→ **TO DO**
Would you please copy each line of the listing that mentions "computer"?

→ **RAW DATA**
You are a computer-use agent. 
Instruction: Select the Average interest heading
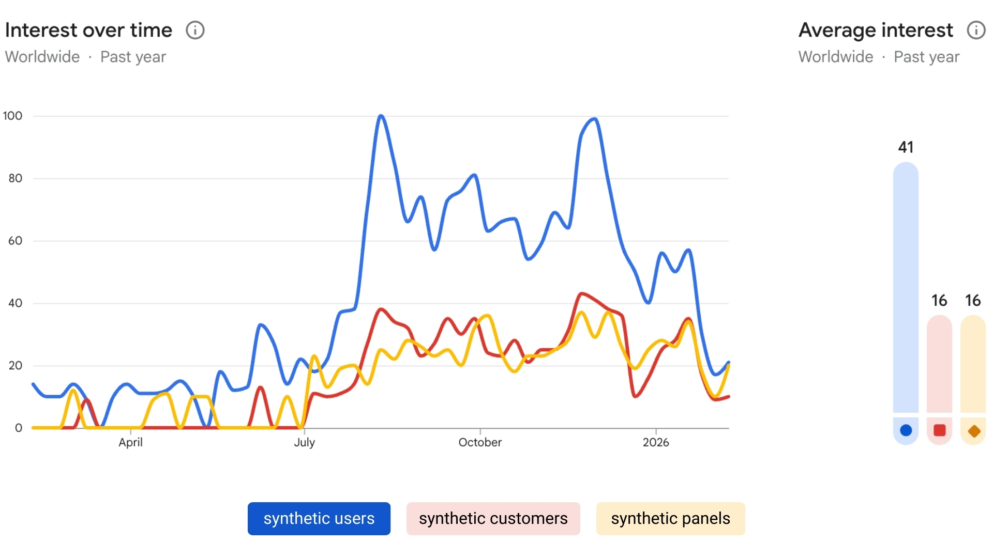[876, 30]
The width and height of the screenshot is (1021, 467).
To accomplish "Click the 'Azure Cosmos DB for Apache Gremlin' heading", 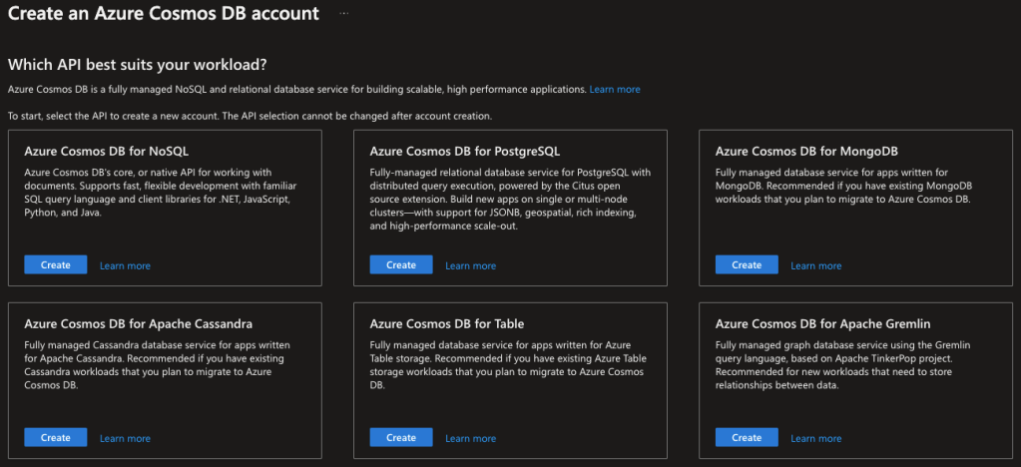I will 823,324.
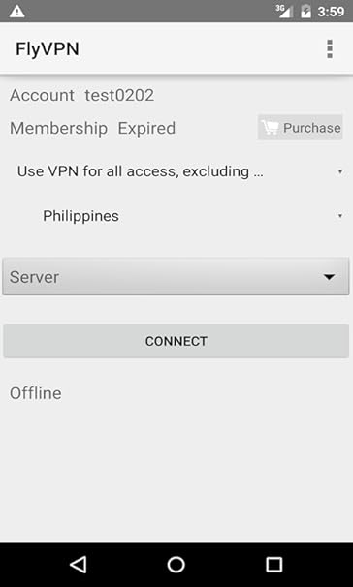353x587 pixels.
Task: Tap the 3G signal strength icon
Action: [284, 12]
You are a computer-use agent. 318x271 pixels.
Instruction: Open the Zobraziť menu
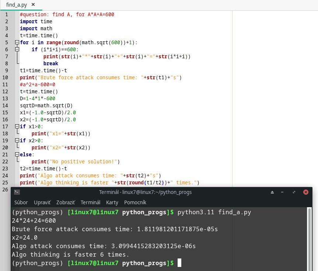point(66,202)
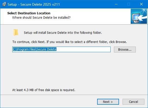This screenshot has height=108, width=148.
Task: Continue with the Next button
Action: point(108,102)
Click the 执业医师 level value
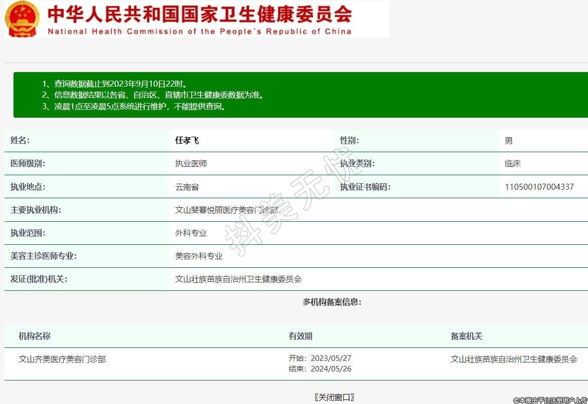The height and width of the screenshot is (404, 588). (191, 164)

==

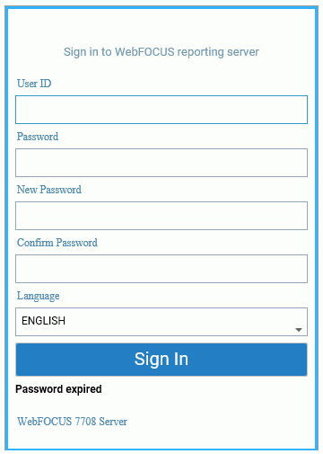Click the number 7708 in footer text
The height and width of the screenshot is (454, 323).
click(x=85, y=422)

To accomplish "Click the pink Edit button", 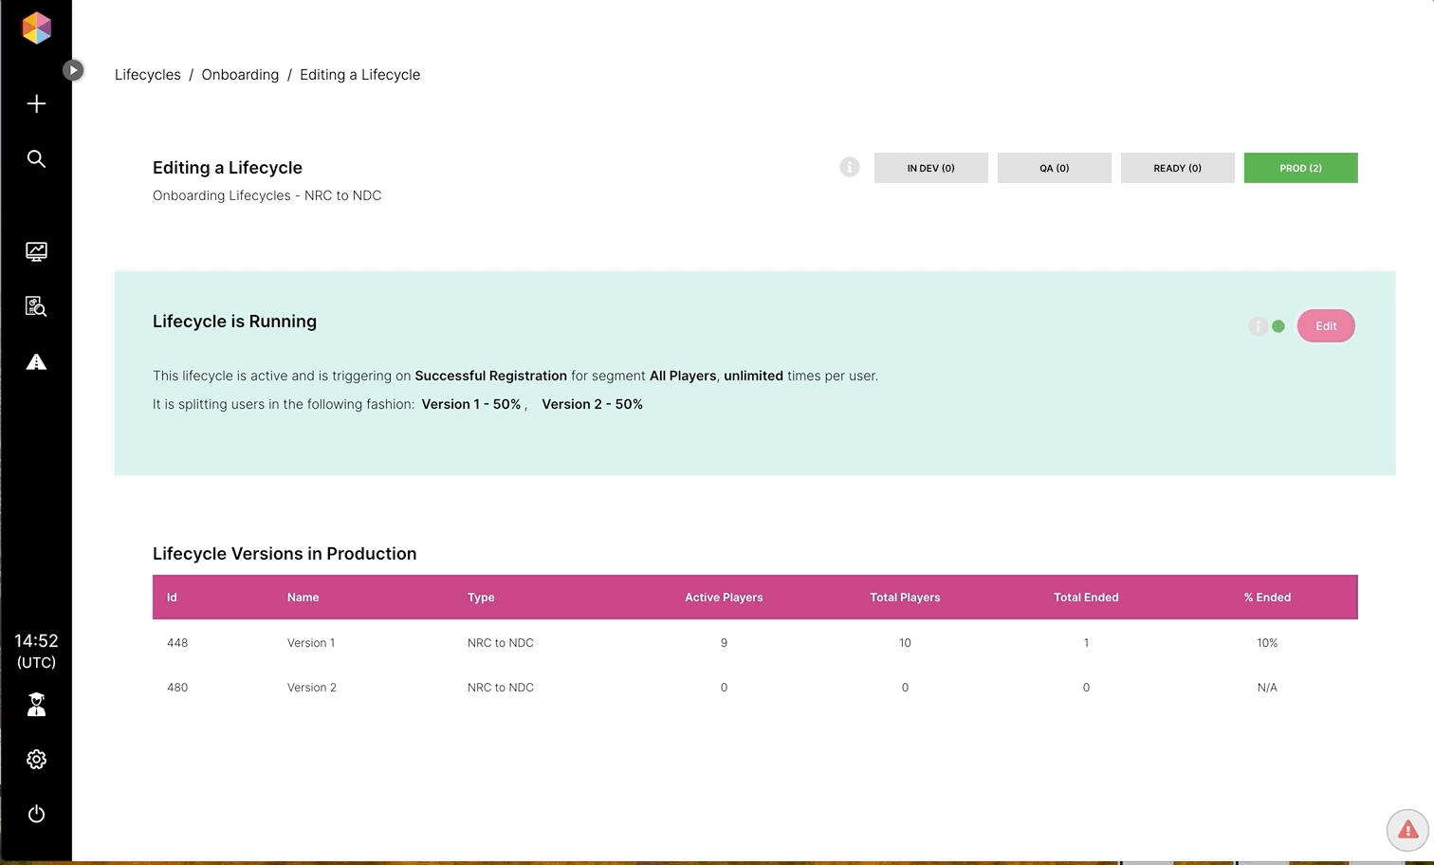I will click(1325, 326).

→ **TASK ANSWER**
You are a computer-use agent. 
You are a computer-use agent. 318x271 pixels.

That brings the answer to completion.